■ Data for the task ■
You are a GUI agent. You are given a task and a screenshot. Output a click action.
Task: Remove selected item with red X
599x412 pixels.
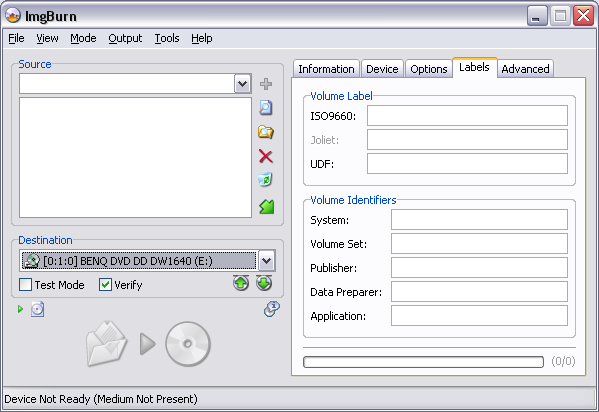[266, 156]
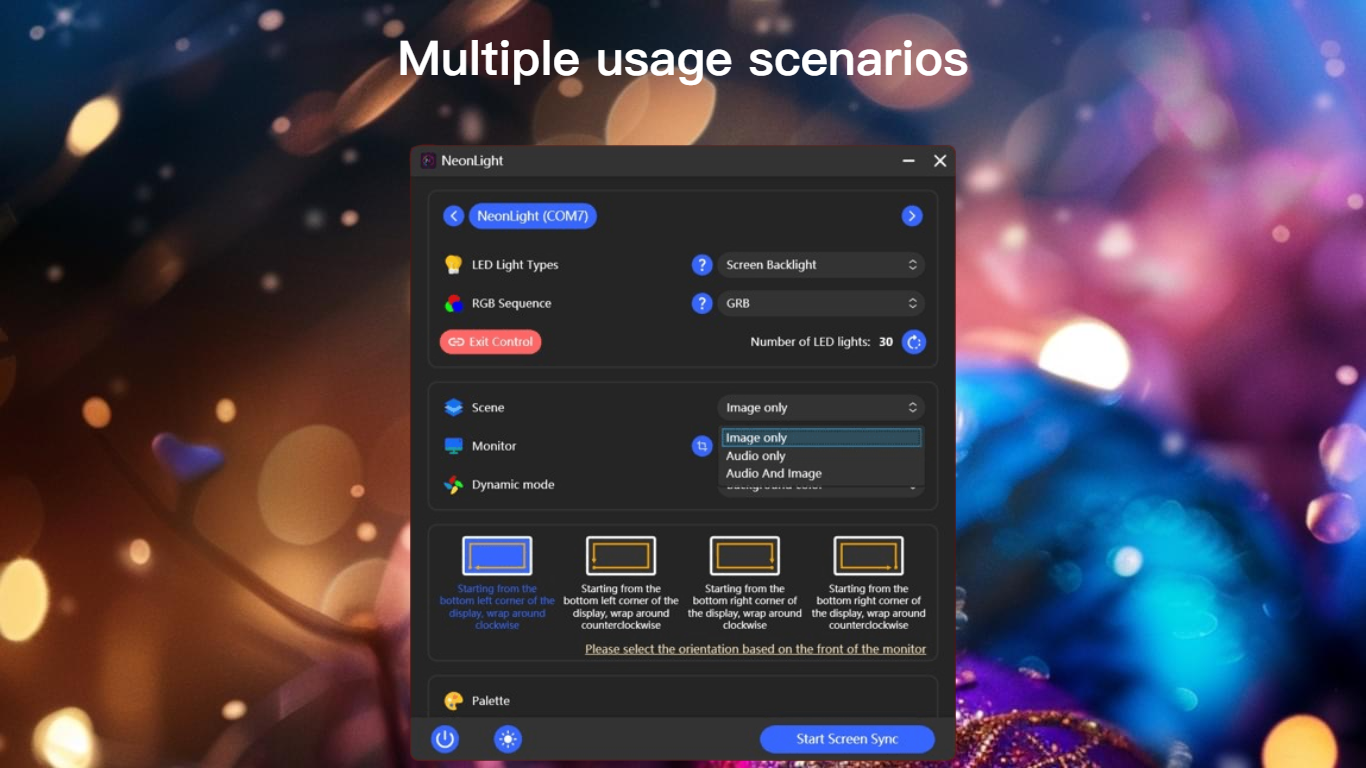Click the next device arrow button

coord(911,215)
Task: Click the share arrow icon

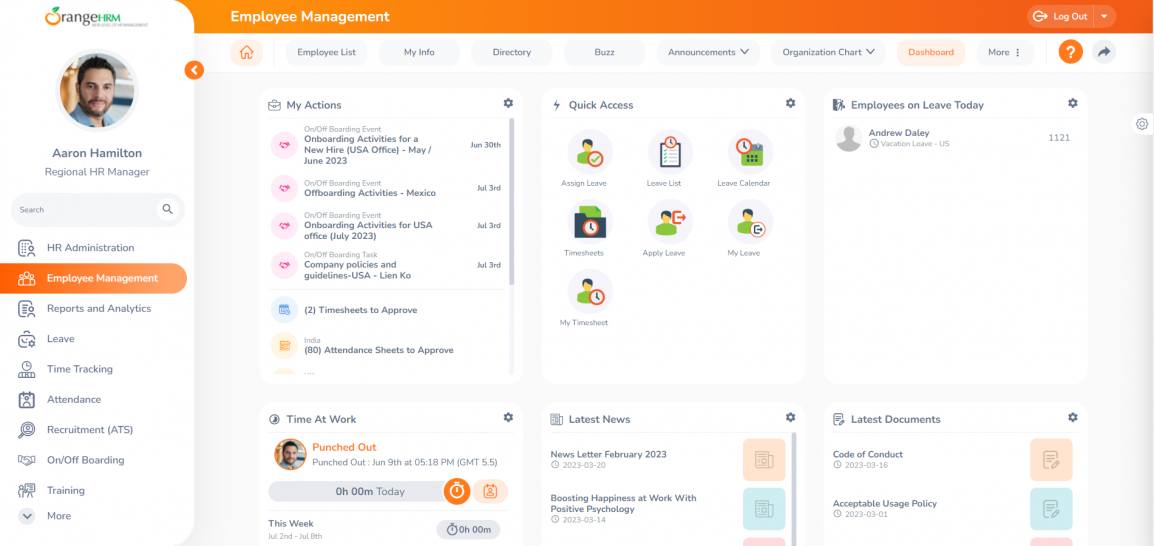Action: coord(1103,52)
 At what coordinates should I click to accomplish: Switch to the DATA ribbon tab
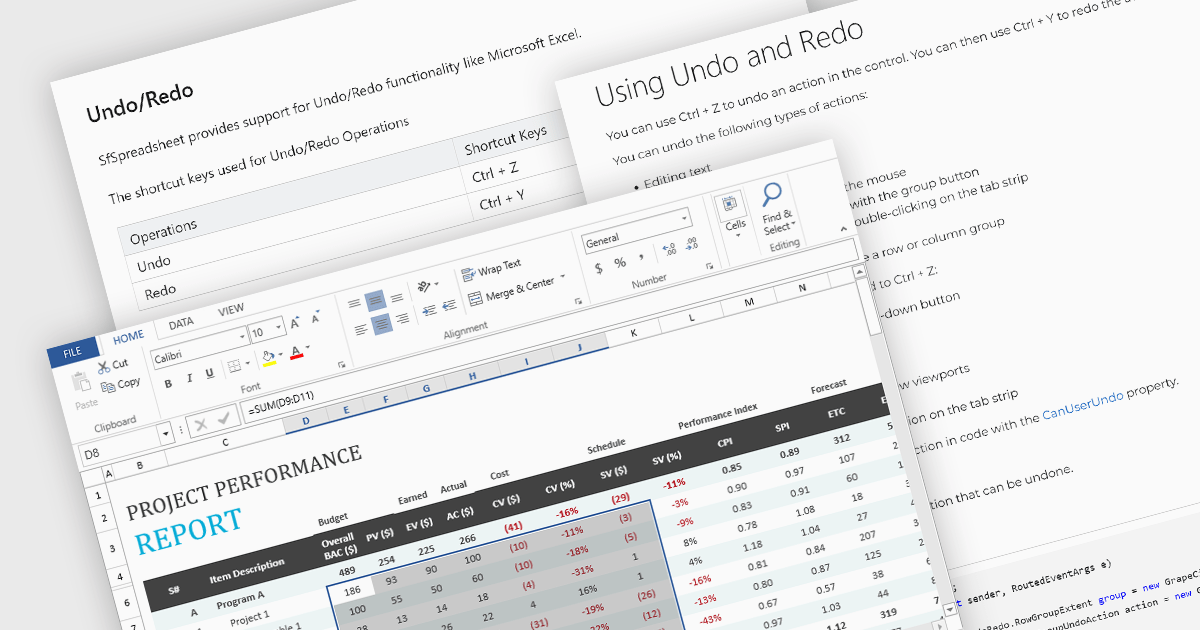tap(181, 323)
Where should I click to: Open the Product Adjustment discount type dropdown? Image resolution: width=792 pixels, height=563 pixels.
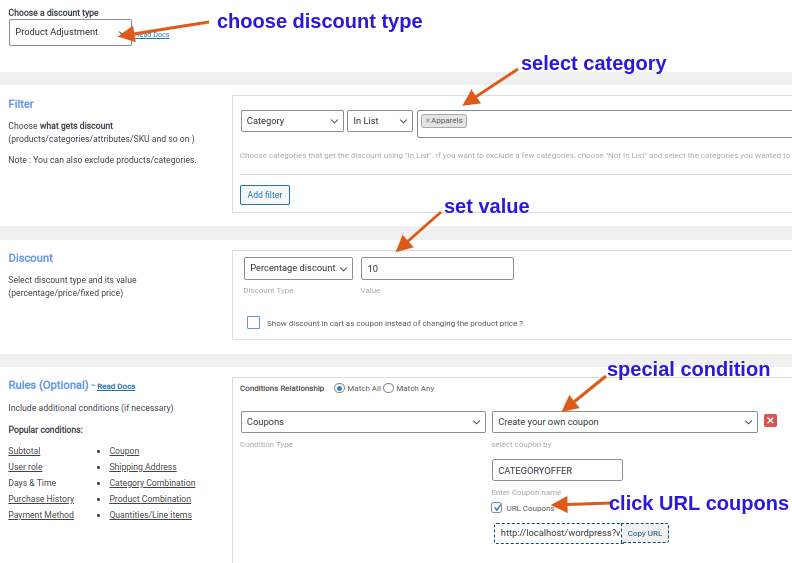click(x=70, y=32)
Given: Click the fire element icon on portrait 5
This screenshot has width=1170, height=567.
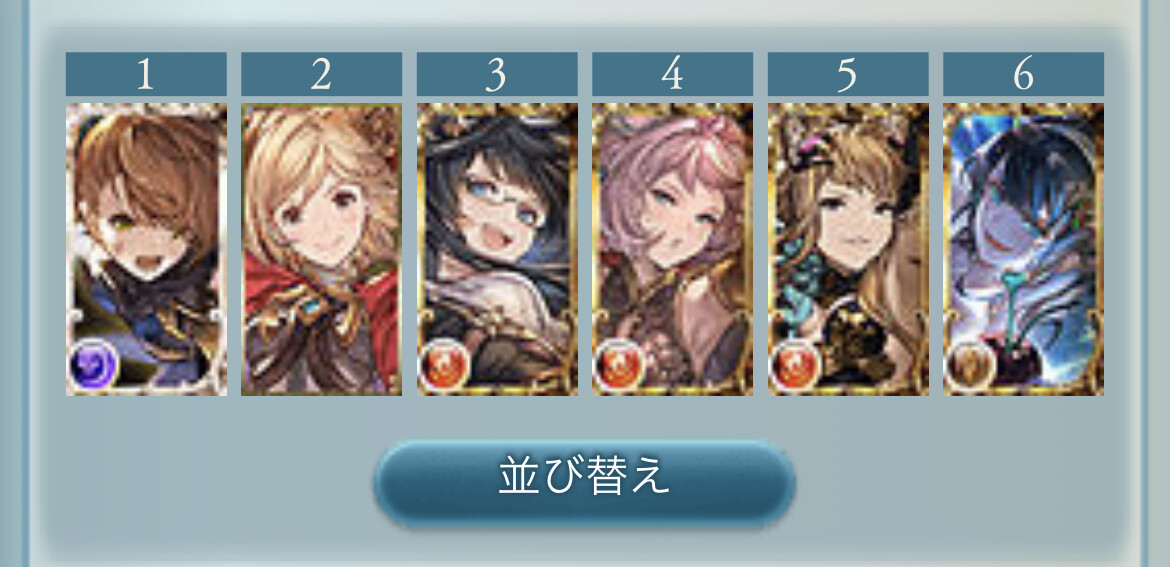Looking at the screenshot, I should 795,366.
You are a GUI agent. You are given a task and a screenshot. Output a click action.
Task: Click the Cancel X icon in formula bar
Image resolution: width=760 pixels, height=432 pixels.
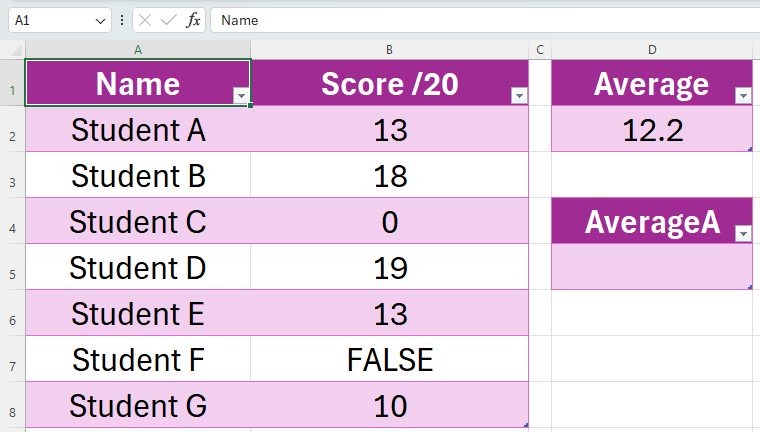146,20
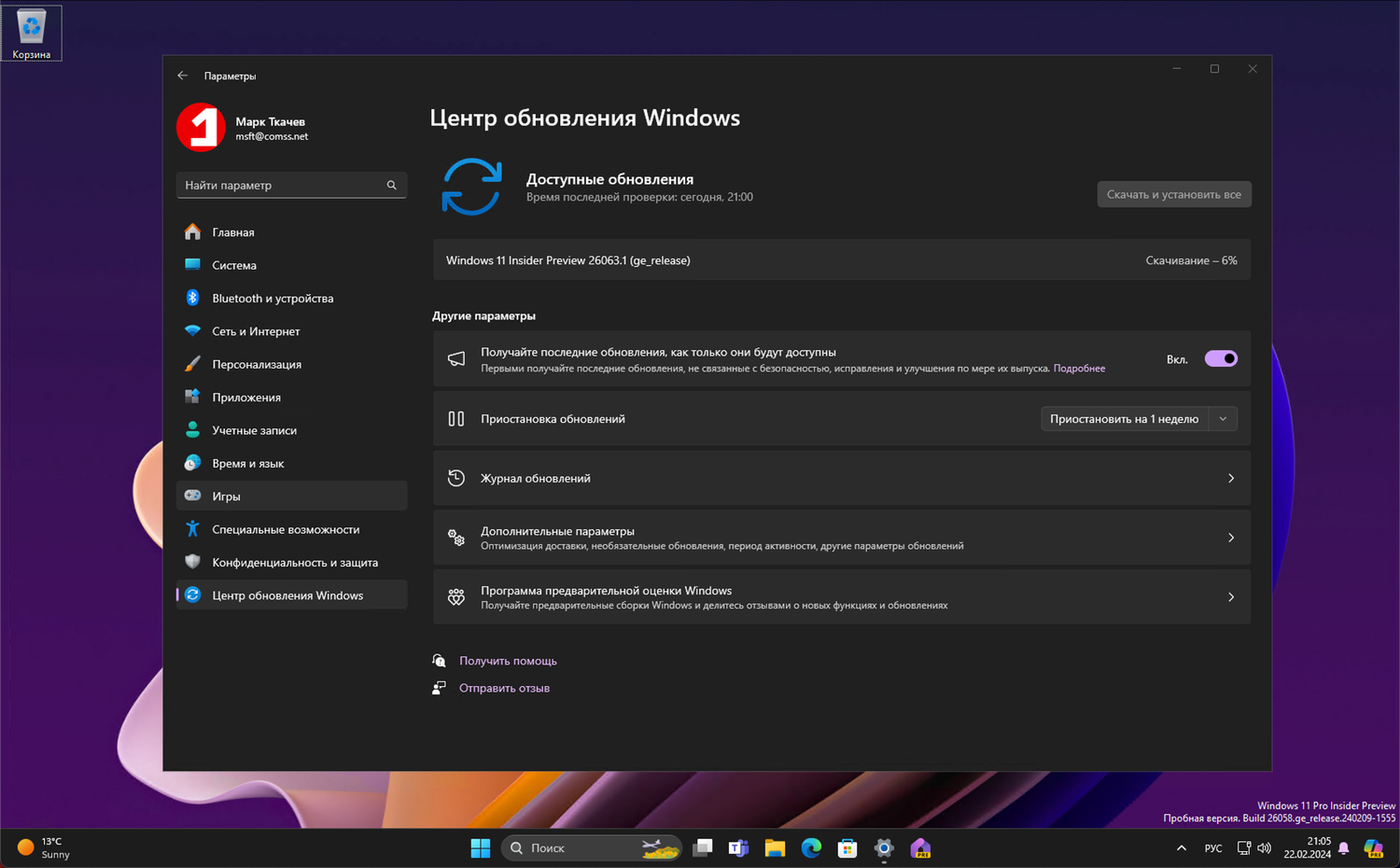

■ Work instruction ■
Transcribe the records above exactly and drop every picture.

■ Answer section ■
You are a GUI agent. You are given a task and a screenshot. Output a click action.
Task: Remove selected item with red X
599x412 pixels.
[266, 156]
Click the next device arrow button

coord(911,215)
Task: Click the share arrow icon

Action: coord(1103,52)
 At what coordinates should I click to accomplish: Switch to the DATA ribbon tab
tap(181, 323)
Where should I click to: Open the Product Adjustment discount type dropdown? Image resolution: width=792 pixels, height=563 pixels.
click(x=70, y=32)
Given: Click the fire element icon on portrait 5
This screenshot has width=1170, height=567.
Looking at the screenshot, I should 795,366.
You are a GUI agent. You are given a task and a screenshot. Output a click action.
Task: Click the Cancel X icon in formula bar
Image resolution: width=760 pixels, height=432 pixels.
146,20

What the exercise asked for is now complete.